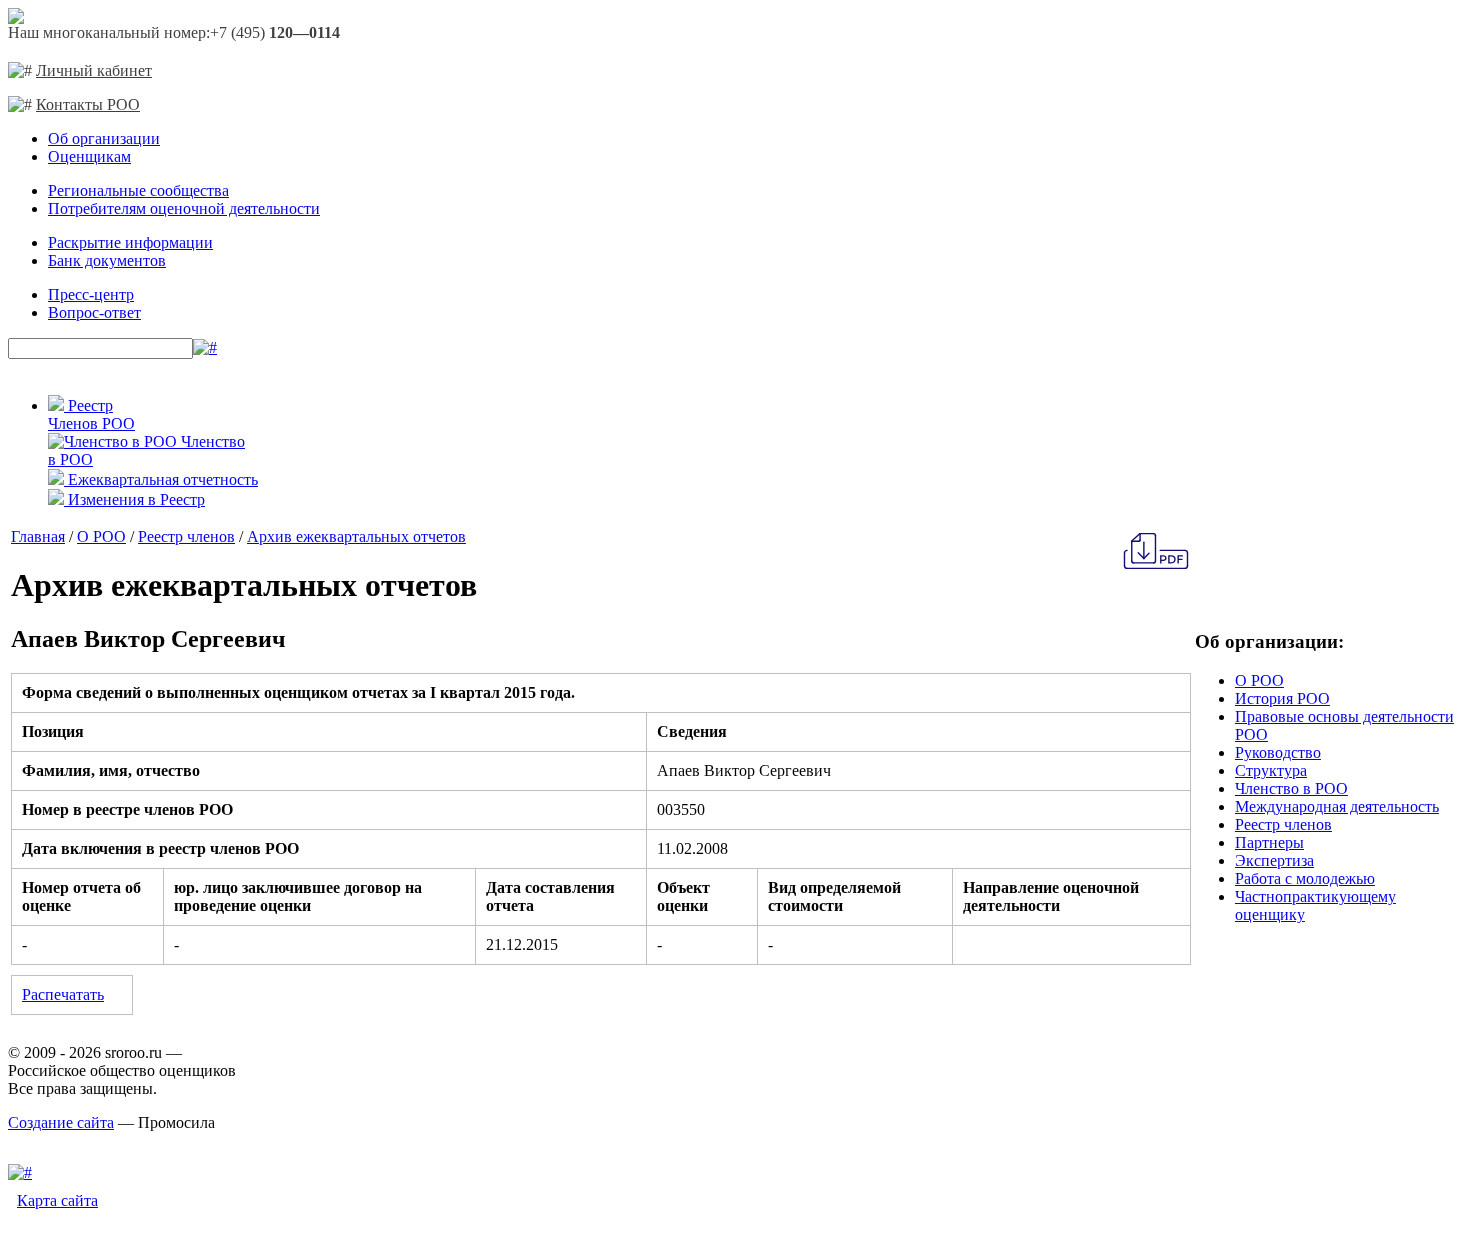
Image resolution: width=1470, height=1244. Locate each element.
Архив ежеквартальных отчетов (356, 536)
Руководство (1278, 752)
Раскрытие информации (130, 242)
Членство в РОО (1291, 788)
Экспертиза (1274, 860)
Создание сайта (61, 1122)
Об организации (104, 138)
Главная (38, 536)
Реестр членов (186, 536)
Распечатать (63, 994)
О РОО (101, 536)
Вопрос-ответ (94, 312)
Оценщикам (89, 156)
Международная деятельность (1337, 806)
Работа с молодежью (1305, 878)
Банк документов (107, 260)
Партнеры (1269, 842)
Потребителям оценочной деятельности (184, 208)
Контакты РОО (88, 104)
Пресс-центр (91, 294)
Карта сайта (57, 1200)
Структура (1271, 770)
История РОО (1282, 698)
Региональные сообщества (138, 190)
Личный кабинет (94, 70)
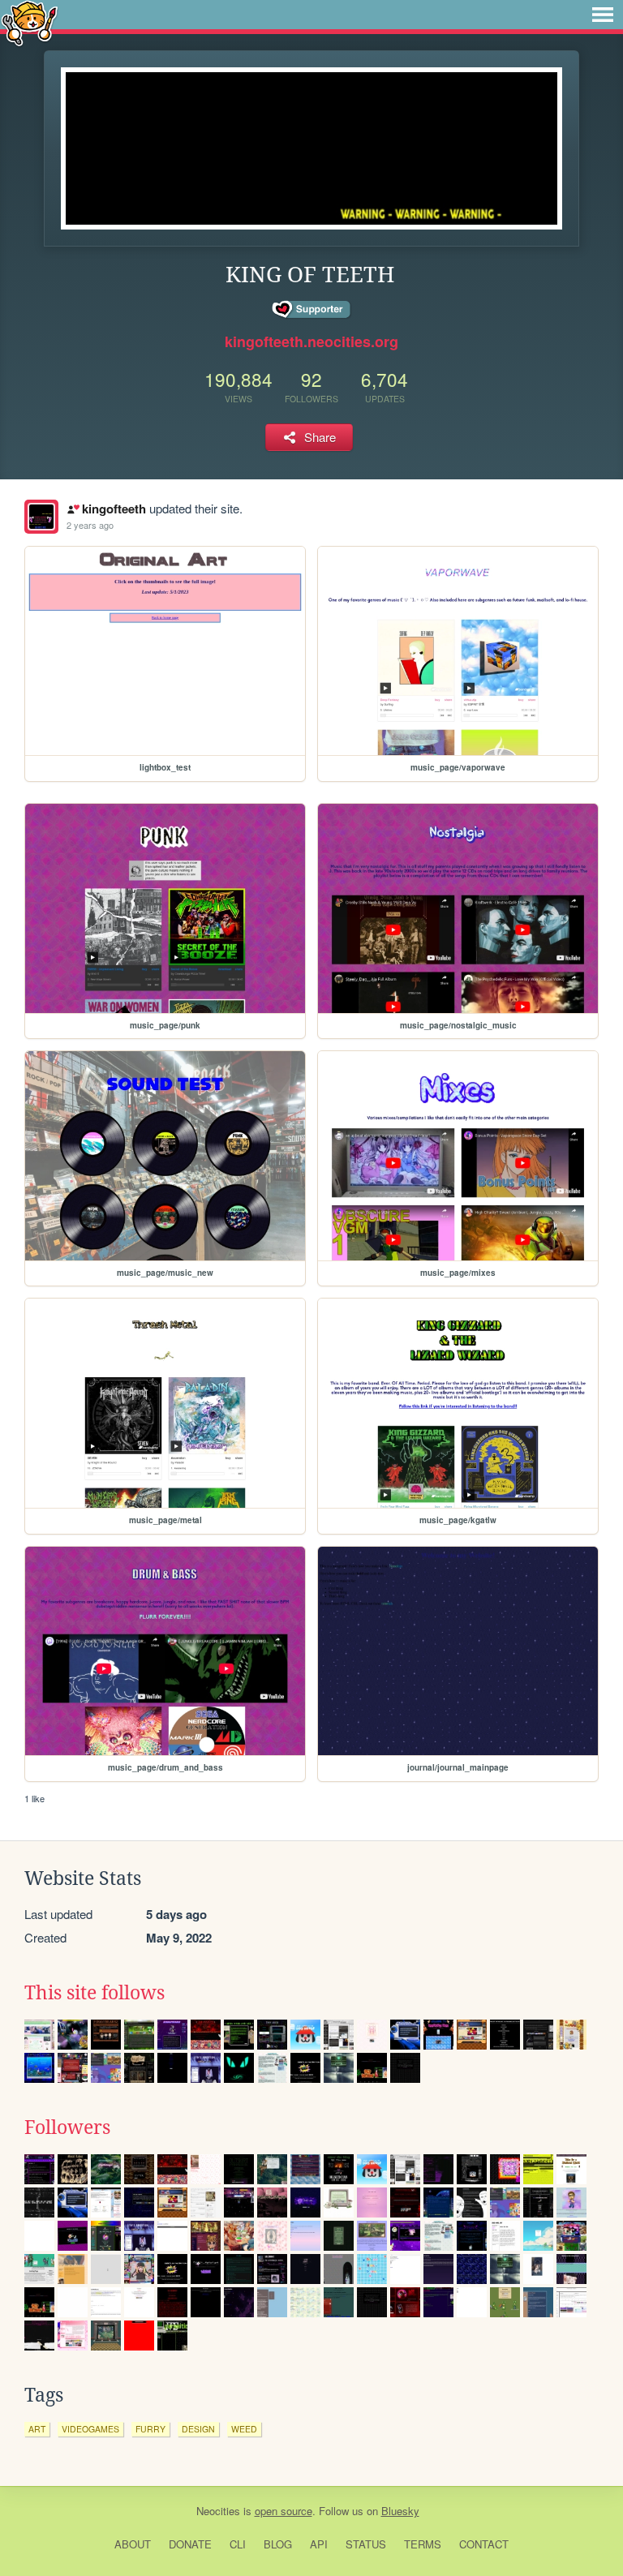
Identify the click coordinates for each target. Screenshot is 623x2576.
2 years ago (90, 524)
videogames (90, 2429)
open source (283, 2510)
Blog (278, 2544)
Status (366, 2544)
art (36, 2429)
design (198, 2429)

__BRIEF__
Reply with exactly the lines from the one containing "2 years ago (90, 524)" to the last line of the material, inclusive, and with nothing more.

__WRITTEN SOLUTION__
2 years ago (90, 524)
videogames (90, 2429)
open source (283, 2510)
Blog (278, 2544)
Status (366, 2544)
art (36, 2429)
design (198, 2429)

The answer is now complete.